Respondents' written comments hint at circumstances that lead some patients and family physicians to choose not to pursue genetics assessment. Most commonly these had to do with patients' fears of becoming uninsurable as a result, the high cost of testing, or consideration that the harms of discovering some genetic information would be greater than the benefits. Some physicians cited a need for more evidence about the clinical utility of BRCA mutation testing.4042 Research programs that have provided free counseling and testing to individuals in families with hereditary cancer have found that one third or more refused counseling despite being potentially at high risk.4345 A few comments on our survey suggest that patients' refusal of referral despite a strong family history can sometimes be frustrating to the family physician. Research that leads to better understanding how people perceive and act on familial disease susceptibility may improve clinical approaches to resolving such impasses.39,46,47

Our data show that the questions that family physicians address without referral often center on common, multifactorial diseases such as cardiovascular disease, dementia, or mental illness.

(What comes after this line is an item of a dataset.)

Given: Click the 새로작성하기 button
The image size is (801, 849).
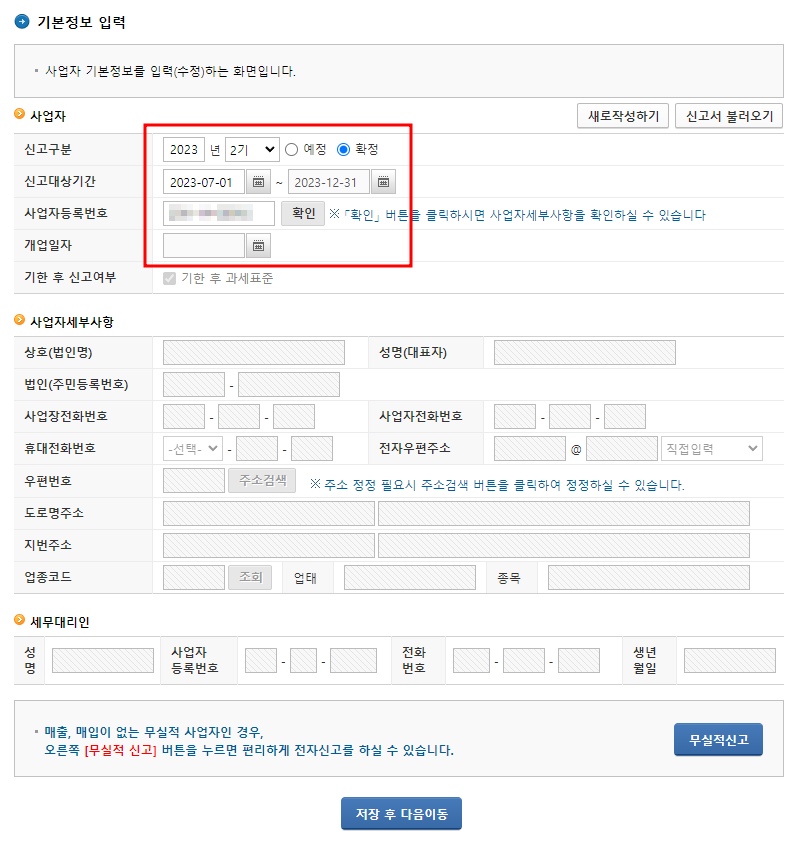Looking at the screenshot, I should pos(622,115).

This pattern reflects the current state of knowledge: family history is known to be a strong risk factor but currently available genetic testing has low clinical utility because it imperfectly predicts disease and does not usually suggest distinct treatment or preventive measures.7 In contrast, families with conditions such as hereditary cancer susceptibility, for which genetic tests that could change preventive strategies are available, were more frequently referred to geneticists. Responses to this survey suggest a highly relevant focus for geneticists and genetic epidemiologists to contribute to professional education for primary care clinicians.41 The clinical utility and empirical benefits versus harms of genetics assessment for common diseases are topics about which family physicians need and are likely to want to receive updated evidence as it becomes available.48

Finally, these data show that a substantial minority of US family physicians practice in settings where they perceive genetics consultation to be inaccessible. Koil and others have also found barriers to genetics consultation to be stronger for rural physicians.11,20 The finding that 11 % of patients would have to drive for more than 2 hours to see a geneticist reinforces current interest in telemedicine as a means of providing remote consultations,49 and highlights the coming need for more trained genetics consultants and/or for enhanced genetics training within primary care.50,51

Social policy, regional planning, and innovative methods for providing expert genetics consultation and counseling must address the need to make genetics expertise universally accessible.52,53

Significance of this research

Genetics specialists, primary care educators, government and professional societies have recently joined to plan and disseminate several professional and public genetics education initiatives47,5461 New models are being developed to expand professional training in genetics. In this context, it is important to know what front-line, primary care physicians in varied settings recognize as the most relevant genetics-related clinical issues that they encounter in practice. Data such as those from this survey can form a starting point for planning educational activities, providing information resources, setting policy priorities, and organizing consultation facilities for family physicians and their patients. The groups of conditions found by factor analysis may provide an empirical framework for organizing services and targeting education. Future research that repeats the survey could measure temporal trends in recognition and referral for genetic conditions, and could collect comparison data from internists or other groups of primary care clinicians.